#### BLOC DE TEXTE
Écrit par Jean Brua. Associe a la categorie Humour

Que rabiaL'humeur de Dodièze

 

recueillie par Jean Brua

Les trimestres se suivent et se ressemblent, avec le manège des contestations, des critiques du « rôle positif », des contrevérités et des injures à propos de la présence française en Algérie « cette pelée, cette galeuse d’où nous vient tout le mal ». Ainsi sollicitée tous azimuts, la rabia dodiezienne ne risque-t-elle pas de s’user sous les assauts de la mauvaise foi ? C’est mal connaître notre maître à tous en ce domaine. D’ailleurs, la lassitude qu’il affecte parfois n’est que coquetterie de patriarche. En vérité, son capital de rabia est si considérable qu’il est prêt à en faire profiter les moins nantis. Pour l’amour de l’art.

 

L’éducation rabiaticale

DODIÈZE (l’air soucieux) - Tu sais, je crois qu’je viens vieux. À force que je descends l’aute côté des cent z’ans, la rabia elle me monte plus comme avant.

J.-B. - Vous m’inquiétez, Dodièze. Qu’est-ce qu’on deviendrait sans le réconfort de votre rabia ?
########
#### LIGNES
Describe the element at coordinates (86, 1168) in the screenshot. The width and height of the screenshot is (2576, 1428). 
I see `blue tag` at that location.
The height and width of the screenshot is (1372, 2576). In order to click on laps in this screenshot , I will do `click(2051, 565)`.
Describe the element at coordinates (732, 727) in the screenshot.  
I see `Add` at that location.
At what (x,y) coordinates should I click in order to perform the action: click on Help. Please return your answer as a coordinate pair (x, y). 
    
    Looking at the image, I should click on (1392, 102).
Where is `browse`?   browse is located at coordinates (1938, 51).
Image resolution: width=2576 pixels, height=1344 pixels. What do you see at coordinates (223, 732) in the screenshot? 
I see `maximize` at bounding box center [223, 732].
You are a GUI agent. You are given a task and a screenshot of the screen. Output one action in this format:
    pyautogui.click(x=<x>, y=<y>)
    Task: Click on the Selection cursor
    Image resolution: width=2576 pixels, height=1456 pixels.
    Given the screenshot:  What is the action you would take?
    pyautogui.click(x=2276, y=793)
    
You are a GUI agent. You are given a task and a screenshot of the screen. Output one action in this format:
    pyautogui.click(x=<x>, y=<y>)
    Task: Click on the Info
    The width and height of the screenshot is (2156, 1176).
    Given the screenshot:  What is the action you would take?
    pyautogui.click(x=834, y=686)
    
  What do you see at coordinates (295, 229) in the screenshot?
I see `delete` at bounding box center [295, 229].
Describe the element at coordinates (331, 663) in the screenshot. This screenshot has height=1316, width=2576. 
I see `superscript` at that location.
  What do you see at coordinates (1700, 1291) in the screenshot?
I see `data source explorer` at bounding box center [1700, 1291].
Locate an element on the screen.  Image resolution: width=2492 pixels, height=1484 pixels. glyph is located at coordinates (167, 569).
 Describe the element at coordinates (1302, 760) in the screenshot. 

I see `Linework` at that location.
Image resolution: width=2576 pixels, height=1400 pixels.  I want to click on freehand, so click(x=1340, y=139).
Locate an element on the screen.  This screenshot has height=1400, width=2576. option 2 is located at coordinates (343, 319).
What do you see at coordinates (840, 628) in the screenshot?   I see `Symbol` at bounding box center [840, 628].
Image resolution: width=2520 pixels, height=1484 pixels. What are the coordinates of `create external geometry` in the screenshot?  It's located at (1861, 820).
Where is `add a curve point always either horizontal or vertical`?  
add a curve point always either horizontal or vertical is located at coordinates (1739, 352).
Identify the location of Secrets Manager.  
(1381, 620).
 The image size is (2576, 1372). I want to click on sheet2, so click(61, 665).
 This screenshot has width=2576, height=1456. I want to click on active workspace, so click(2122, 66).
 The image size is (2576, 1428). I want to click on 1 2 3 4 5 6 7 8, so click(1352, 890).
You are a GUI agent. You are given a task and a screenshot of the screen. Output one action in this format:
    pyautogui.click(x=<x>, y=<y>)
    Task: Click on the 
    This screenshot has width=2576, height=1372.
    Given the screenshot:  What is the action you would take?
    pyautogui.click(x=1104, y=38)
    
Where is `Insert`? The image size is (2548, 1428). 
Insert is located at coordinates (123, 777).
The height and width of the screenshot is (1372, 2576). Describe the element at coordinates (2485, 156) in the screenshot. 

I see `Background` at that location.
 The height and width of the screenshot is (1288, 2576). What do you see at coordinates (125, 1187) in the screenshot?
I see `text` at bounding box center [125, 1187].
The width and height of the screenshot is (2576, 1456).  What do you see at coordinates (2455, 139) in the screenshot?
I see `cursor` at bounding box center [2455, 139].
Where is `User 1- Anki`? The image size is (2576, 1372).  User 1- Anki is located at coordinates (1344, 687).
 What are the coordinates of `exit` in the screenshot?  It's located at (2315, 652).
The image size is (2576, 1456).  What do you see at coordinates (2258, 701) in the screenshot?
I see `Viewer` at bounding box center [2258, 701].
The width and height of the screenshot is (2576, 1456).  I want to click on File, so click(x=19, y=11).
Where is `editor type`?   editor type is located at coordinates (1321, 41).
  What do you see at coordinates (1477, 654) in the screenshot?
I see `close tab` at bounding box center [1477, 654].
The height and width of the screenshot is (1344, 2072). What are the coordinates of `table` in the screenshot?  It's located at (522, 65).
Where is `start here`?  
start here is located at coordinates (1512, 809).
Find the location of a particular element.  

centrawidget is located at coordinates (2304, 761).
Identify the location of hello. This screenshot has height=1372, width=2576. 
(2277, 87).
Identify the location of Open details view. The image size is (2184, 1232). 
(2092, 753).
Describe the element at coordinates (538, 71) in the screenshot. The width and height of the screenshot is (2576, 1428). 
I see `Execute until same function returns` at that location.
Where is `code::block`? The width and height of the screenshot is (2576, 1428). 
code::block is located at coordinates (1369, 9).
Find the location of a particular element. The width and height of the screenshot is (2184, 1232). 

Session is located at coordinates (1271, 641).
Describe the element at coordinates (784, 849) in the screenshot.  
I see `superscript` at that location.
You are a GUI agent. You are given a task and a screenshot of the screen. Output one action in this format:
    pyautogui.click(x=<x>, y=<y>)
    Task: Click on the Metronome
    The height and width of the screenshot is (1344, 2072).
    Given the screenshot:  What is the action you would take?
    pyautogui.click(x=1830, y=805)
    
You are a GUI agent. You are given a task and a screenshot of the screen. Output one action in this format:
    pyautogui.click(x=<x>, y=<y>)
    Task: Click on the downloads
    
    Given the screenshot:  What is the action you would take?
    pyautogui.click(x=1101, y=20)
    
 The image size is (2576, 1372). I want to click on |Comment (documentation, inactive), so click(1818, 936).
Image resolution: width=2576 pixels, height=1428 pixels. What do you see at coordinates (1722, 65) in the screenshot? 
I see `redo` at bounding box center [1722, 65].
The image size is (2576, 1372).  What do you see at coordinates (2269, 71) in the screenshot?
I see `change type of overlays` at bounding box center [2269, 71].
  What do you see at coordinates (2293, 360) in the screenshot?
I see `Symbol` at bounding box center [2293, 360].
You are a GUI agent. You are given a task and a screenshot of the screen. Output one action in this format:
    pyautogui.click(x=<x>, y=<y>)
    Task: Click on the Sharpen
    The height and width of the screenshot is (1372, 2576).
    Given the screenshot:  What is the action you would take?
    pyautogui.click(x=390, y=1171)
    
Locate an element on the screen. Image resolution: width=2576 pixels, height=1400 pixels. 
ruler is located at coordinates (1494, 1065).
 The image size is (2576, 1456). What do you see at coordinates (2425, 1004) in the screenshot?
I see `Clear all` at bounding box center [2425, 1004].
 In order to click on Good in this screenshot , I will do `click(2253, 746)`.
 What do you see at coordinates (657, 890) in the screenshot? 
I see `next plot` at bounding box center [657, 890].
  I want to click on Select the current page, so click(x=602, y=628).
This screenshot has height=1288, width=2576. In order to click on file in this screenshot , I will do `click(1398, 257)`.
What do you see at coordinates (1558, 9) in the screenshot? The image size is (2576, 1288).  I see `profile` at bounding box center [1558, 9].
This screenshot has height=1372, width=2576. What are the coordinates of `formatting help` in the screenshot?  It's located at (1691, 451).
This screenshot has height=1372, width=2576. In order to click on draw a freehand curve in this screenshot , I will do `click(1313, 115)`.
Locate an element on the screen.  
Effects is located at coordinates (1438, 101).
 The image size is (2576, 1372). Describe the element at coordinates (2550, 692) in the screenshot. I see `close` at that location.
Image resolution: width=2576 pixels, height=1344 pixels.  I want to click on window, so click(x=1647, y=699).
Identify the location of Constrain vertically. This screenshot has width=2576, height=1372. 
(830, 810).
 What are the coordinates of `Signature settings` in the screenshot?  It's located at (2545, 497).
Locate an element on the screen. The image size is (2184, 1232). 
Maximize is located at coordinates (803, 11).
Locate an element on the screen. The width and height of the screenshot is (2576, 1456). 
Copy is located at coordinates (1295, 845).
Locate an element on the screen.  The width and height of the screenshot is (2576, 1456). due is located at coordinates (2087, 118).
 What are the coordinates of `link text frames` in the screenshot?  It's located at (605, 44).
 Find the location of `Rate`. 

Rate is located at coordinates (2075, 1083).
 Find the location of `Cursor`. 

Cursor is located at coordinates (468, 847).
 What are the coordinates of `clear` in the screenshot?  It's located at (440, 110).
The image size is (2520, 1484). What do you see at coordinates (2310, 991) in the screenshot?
########
CONSIGNES:
Répondez aux questions suivantes d'après le texte :
1. Par qui l'humeur de Dodièze a-t-elle été recueillie ?
2. À quoi se réduit, selon le texte, la lassitude que Dodièze affecte parfois ?
3. Quel air Dodièze a-t-il au début de la partie « L'éducation rabiaticale » ?

RÉPONSE RÉDIGÉE:
1. Par Jean Brua.
2. À une coquetterie de patriarche.
3. Un air soucieux.